Recently, she exhibited her artwork in Reality of Illusions, where she explored the digitalised connectedness that humans now seek or are sucked into unknowingly. As we were eager to know more about her artwork, she said, “The pieces I created for Reality of Illusions, came out during the pandemic.The gridded people series these paintings represented how people can Google search each other, connect with each other through Facebook, the Internet, and they were all kind of looking at the screens and these energies. So, I started with a grid, and then I put people on top of them.

They’re not really obvious people but if you look and see their figures that show how we can connect with people even though they’re not in our room we can do Zoom calls a pandemic change this for everyone online learning and more remote working and connecting.”

“I find the art scene similar to reality with Instagram and connecting. I feel very much like part of it.  Even if I’m not physically there, I can see more shows I can see more people online all over the world. I think for me, I have to stay grounded in a spiritual practice I know that I’m part of this. And not let my ego get ahead of me or behind me, because you never know when you’re gonna be in the front or in the back popular on not. 

It’s about making the work and keeping yourself grounded.
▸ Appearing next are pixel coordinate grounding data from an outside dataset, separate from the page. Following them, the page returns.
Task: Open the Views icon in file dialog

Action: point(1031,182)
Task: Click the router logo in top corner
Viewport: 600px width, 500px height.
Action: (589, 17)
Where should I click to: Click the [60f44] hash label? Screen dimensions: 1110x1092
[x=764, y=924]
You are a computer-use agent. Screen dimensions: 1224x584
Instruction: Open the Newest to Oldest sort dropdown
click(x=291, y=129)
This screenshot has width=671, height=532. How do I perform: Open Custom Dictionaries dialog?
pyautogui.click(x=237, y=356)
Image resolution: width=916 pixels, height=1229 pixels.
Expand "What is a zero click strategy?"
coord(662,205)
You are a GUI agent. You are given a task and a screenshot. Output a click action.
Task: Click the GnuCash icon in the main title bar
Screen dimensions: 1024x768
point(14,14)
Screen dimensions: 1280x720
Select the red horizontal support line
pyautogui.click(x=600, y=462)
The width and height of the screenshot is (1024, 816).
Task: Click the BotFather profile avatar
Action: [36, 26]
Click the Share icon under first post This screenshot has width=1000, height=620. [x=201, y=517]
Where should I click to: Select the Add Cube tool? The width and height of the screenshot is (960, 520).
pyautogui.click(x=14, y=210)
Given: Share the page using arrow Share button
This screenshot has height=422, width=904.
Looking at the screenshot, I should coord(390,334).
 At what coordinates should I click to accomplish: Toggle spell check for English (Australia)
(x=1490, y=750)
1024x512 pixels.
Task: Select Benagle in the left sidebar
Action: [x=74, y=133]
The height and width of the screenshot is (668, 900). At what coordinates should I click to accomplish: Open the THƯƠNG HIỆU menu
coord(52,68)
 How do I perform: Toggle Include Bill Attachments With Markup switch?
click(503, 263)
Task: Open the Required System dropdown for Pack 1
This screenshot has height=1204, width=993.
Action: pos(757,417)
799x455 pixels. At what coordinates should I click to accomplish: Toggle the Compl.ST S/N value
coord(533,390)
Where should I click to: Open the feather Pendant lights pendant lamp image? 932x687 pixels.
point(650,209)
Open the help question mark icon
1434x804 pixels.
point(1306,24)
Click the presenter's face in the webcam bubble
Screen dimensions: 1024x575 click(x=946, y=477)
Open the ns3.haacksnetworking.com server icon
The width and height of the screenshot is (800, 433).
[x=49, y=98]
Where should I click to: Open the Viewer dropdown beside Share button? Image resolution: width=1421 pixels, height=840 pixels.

I try to tell younger artists this because we all want to show in Basel or get those high prices, but it’s about creating your vision and sticking to it. I think the world has more love for art and creatives than ever before because there are more fairs and more opportunities,” signed off Lindsey, who is going to start making some new, larger bronze sculptures based on neurons and shadows, as well as a new body of paintings similar to the gridded people, but more about borders, and how people are connected with Wi-Fi and technology and erasing the borders through communication on the web and technology.